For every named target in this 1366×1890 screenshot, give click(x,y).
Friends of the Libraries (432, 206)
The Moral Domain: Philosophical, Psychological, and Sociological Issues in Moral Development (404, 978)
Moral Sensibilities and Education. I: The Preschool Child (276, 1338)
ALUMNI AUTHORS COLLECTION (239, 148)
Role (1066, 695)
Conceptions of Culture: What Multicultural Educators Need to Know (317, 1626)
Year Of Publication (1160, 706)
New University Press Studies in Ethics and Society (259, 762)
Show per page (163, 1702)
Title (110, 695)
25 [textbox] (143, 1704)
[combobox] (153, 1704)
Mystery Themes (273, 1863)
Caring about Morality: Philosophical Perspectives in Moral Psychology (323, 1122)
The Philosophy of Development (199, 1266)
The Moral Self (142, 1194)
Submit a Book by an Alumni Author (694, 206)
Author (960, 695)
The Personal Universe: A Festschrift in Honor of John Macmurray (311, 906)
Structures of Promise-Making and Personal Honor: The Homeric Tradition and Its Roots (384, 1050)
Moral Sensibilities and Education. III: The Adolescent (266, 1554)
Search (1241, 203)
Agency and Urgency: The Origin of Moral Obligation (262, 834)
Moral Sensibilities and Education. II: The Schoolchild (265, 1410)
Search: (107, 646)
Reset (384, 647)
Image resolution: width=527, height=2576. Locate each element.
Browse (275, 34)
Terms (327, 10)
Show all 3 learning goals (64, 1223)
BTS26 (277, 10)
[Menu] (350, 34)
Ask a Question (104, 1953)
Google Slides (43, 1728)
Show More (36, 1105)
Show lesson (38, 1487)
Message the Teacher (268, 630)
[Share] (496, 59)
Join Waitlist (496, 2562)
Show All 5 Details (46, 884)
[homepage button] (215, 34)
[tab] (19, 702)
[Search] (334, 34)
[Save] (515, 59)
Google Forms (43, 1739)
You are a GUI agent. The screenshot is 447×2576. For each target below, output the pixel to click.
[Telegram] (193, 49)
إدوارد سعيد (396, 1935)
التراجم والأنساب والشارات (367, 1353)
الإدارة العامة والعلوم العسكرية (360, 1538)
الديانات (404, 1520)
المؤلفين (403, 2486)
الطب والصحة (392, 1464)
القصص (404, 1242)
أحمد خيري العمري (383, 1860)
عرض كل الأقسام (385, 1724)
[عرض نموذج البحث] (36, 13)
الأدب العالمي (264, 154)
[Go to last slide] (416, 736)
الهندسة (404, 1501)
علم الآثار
● ● ● ● ● ● ●
The task: Looking through the records, copy out every line in which the word "screenshot" is found.

Output for this task:
For every named target in this 1366×1890 screenshot, give click(x,y).
You are a GUI agent. The screenshot is 447×2576. For each target below, output the pixel to click.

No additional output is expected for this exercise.